同じシチュエーションにはなりたくないけれども、怖い話ではない。
母親が、初めて娘に自分で古着を買わせ、娘が買ってきた小袖を前にして、自らが子供の頃に体験した「不思議な話」を語る、という趣向である。
数時間前に読んでいるから、当然、結末を知っている。
そして、数時間前に読んでいながらうろ覚えの記憶と比べると、かなり小説そのままを読んでくださっているように感じた。
短編小説が、一人の語りで立体的に立ち上がってくる。不思議だ。凄い。
時々会場から起きた笑いやどよめきは、語りよりも白石加代子の身振り手振り小道具の見事さに対するものだったと思う
何というか、静かに楽しめた。
「小袖の手」読了後、少しだけこの「百物語」のアンコール公演についての話が入り、20分の休憩になった。
白石加代子曰く「昭和40年代に行くためにお支度が必要です」だそうだ。
そうして、休憩後、現れた白石加代子が昭和40年代の若い女の子になっていて、一気に60年を若返っているよ、この人! と目を見張る。
当然のことながらかなり無理はあって、でも仕草や声の感じが、先ほどの「おっかさん」を演じていたときとは明らかに異なっている。髪型がサザエさんっぽく整えられていて、いかにも昭和40年代である。いや、リアルタイムではほぼ知らないけれど、そうなのだと思う。
こちらの「栞の恋」は、私は読んだことがなくて、だから当然のことながら結末も知らないまま見始めた。

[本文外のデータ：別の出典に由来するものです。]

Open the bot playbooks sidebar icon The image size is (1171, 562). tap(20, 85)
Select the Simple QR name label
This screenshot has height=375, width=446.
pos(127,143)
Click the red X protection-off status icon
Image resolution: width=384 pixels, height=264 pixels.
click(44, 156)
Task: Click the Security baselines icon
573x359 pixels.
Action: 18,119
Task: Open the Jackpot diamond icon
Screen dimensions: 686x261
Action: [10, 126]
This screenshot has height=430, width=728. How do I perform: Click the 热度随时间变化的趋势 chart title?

時は昭和40年代、どこかの商店街の酒屋の娘「邦子」が主人公である。彼女はタイガースのファンで、商店街を歩くサリー似の若い男性に「サリー」と呼び名をつけ、初恋とも言えない恋をしている。
商店街の古本屋でサリーを見かけ、自分も何年ぶりかで古本屋に入って、彼がいなくなってから、彼が読んでいた本を手に取る。
そこには栞が挟んであり、イニシャルだけが書いてある。
その栞はきっと彼が立ち読みしつつ挟んだものに違いないと邦子は見定め、「女の子らしい」千代紙を探して手紙を書き、同じ本に挟んでおくことを思い立つ。
その最初の栞が「難しい本ですね。K.K」である。
その栞に返信が届き、2〜3日おきに1行から2行だけのメッセージという、もう歯がゆい以外の何物でもない文通が始まる。

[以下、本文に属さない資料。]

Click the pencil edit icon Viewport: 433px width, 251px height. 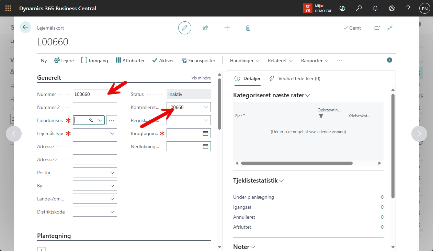click(184, 28)
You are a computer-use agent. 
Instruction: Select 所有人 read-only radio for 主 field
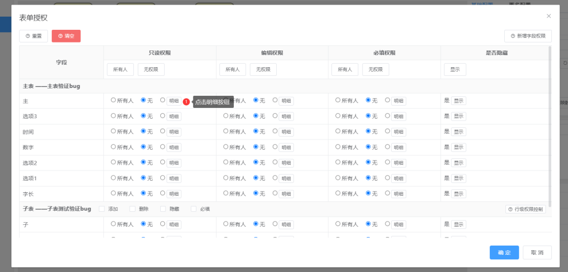click(113, 100)
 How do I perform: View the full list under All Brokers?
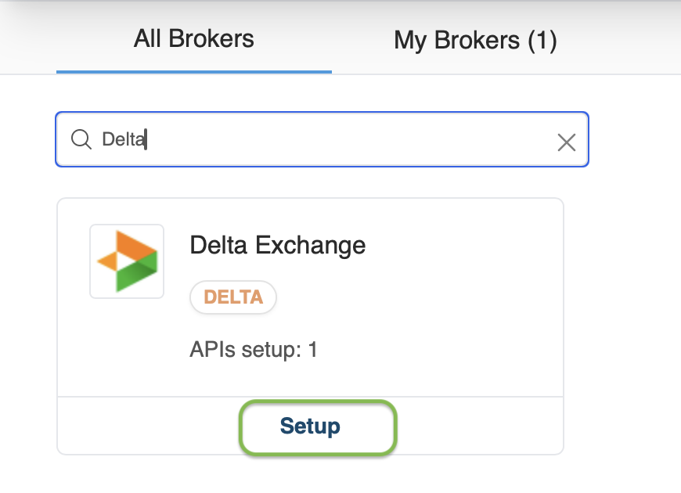(193, 39)
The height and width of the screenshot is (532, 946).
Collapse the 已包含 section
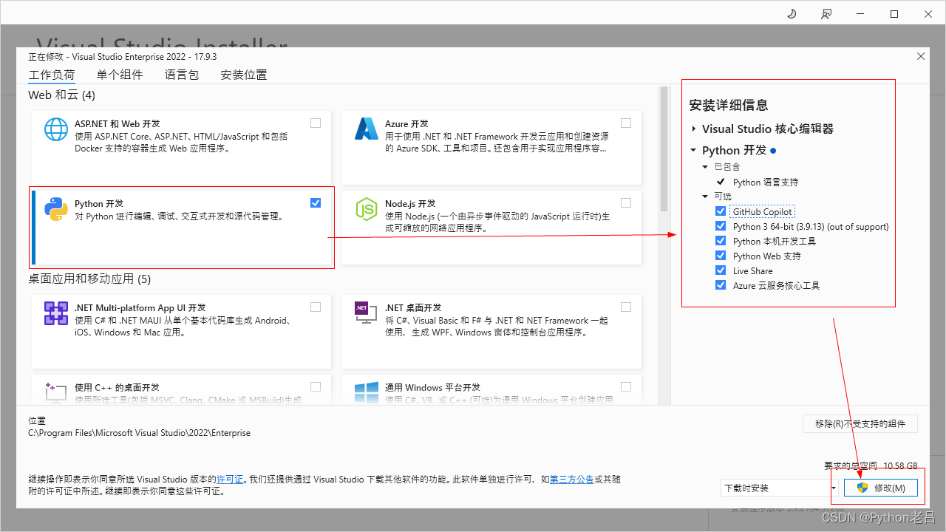(704, 166)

サリーは邦子から「見られている」だけの存在なので、邦子のモノローグと、古本屋のオヤジとの会話で物語は進んで行く。
その「本」は、ランボーの研究所である。舞台上で何度も邦子さんがタイトルを繰り返してくれたのに私の頭には全く残っていない。申し訳ない。
本なんてほとんど読まず、勉強も多分キライだったろう邦子が、「ランボーがお好きですか」的な質問に対し、「勉強中です」と返したのに、頭の中で”上手い!”と思わず賞賛してしまう。嘘ではない。見事すぎる返しである。

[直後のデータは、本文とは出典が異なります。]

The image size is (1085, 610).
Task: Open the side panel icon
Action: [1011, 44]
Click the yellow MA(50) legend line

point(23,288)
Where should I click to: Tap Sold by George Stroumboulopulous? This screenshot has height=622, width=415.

若干の違和感を感じつつ、邦子は文通を楽しみ、彼の誕生日にリクエストされた聖母マリアの絵はがきを本に挟むときに自分の素性も明らかにしようと決める。
しかし、その日、邦子が店番をする酒屋にサリーが彼女連れでやってきて、どうにもチャラい会話を聞かせてくれ、邦子の「初恋」は終わる。
初恋は終わったけれど文通は? と思っていると、古本屋の件の本に、署名入りのいつもより長文の手紙が入っている。
そこには本の著者である青年の名前が書かれ、明日には「基地」に移動になると書かれている。
古本屋のオヤジに聴き、邦子は初めて自分の文通相手がその本の著者であり、彼は20歳でそのランボーの研究所を著して「早熟の天才」と呼ばれ、志願して海軍に入り、特攻隊の一員として昭和19年に亡くなっていることを知る。
ここで「昭和19年に文通でやりとりする際に、アルファベットのイニシャルを使うのはもの凄く危険なのでは?」とか「そもそも可能だったのか?」とか思ってはいけないんだろう、多分。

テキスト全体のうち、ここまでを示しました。